So we’re in the process of establishing a China Lung Cancer Center which will adopt an integrated medical approach to transforming the disease we help ultimately into a preventable and curable one, by taking a unique local approach where we have R&D, medical device, pharmaceutical and consumer experts all working together to bring forward new and very comprehensive solutions.
This is also a good illustration of the versatility of the types of enterprise-wide solutions we can uniquely offer as Johnson & Johnson and we’re already in talks with governments and other nations to develop similar models to help them attack diseases that are rapidly spreading through their nations.
Now we realize that in order to implement programs like these on such a large scale, we must change the way we work as a Company. For many years Johnson & Johnson has been extremely decentralized and we think that accountability and responsibility is something that we don’t want to lose or compromise.
But we also realize that operating a $75 billion global company is different than operating a much smaller one and then making sure we’ve got the right standards and systems in place in areas such as quality, supply chain and finance is essential. So we put in a very ambitious agenda to strike the right balance in our organization.
And as I stated last year, we’re aiming to take $1 billion out of our P&L over the next three years and believe that we’ll be an even stronger organization. So all of our commitments to innovate have helped us establish a very strong pipeline for Johnson & Johnson.
As you can see in our Pharmaceutical business we have a deep pipeline, and as I said earlier we’re expecting the yield 10 major filings and 25 line extensions between 2013 and 2017. One of them is esketamine, a potential breakthrough medication for treatment resistant depression as well as daratumumab which is being developed for multiple myeloma.
They both have breakthrough designations from the FDA. We’re also excited by ARN-509, a next-generation treatment for prostate cancer, as well as guselkumabfor Psoriasis and sirukumab which is for Rheumatoid Arthritis.
And just yesterday, we announced that the FDA has granted priority review of our NDA supporting the three month formulation of paliperidone palmitate for the treatment of adults with schizophrenia.
If approved, it will be the first and only long-acting atypical antipsychotic that can be dosed just four times a year, adding an unprecedented treatment option to help address the needs of these patients. We’ll keep you apprised of these programs, as their development progresses.

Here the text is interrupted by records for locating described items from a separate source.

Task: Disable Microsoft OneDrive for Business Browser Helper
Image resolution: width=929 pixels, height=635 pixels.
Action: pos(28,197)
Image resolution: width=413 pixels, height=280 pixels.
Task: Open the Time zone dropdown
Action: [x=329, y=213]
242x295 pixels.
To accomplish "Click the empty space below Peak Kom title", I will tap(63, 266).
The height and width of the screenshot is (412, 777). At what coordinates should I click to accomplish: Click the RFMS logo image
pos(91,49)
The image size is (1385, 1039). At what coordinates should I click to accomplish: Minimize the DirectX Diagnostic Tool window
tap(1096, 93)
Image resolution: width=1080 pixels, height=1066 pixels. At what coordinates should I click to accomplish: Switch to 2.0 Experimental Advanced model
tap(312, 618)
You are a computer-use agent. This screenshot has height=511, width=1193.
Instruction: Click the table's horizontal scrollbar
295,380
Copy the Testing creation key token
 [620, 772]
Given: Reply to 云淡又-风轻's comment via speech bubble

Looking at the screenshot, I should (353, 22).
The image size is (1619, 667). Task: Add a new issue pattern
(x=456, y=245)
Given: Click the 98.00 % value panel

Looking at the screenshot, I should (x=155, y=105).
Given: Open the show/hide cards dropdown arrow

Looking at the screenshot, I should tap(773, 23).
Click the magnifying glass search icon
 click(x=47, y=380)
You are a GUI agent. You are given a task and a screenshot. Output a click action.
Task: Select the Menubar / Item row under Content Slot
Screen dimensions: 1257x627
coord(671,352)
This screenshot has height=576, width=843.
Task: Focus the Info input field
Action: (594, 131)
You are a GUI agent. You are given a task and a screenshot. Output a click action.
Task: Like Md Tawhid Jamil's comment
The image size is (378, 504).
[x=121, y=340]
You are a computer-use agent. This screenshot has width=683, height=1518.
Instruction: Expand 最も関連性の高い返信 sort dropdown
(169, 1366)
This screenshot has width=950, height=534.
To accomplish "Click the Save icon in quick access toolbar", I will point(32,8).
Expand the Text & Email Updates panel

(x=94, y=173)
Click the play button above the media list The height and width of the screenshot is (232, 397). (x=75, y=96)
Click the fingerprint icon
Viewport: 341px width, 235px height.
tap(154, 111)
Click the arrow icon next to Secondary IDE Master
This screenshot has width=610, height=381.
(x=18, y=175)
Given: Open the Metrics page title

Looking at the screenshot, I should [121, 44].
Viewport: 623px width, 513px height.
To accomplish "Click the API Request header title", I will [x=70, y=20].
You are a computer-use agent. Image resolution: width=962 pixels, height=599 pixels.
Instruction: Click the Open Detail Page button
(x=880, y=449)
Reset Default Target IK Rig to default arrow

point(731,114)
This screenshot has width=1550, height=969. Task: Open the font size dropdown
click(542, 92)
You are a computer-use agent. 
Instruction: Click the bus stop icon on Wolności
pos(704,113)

Innovation is also deep in Medical Devices, where we expect 30 major filings between 2014 and 2016, including the ECHELON FLEX Powered Vascular Stapler and our TFN-ADVANCED Proximal Femoral Nailing System in trauma which we’ll launch this year.
We’re also innovating medical devices for consumers like the new Calibra 3-Day Wearable Insulin Patch, as well as with our new brand of ACUVUE for use in the beauty and astigmatism and presbyopic segments. And in our Consumer business, we have 20 key product launches planned for this year, including NEUTROGENA Hydro Boost and LISTERINE HEALTHY WHITE.
Innovation though is not just about new products it’s also about new ways of managing. More and more of what I’m hearing from hospital CEOs and from healthcare administrators around the globe, is they want to work with Johnson & Johnson on a less fragmented basis, so we’re implementing different approaches.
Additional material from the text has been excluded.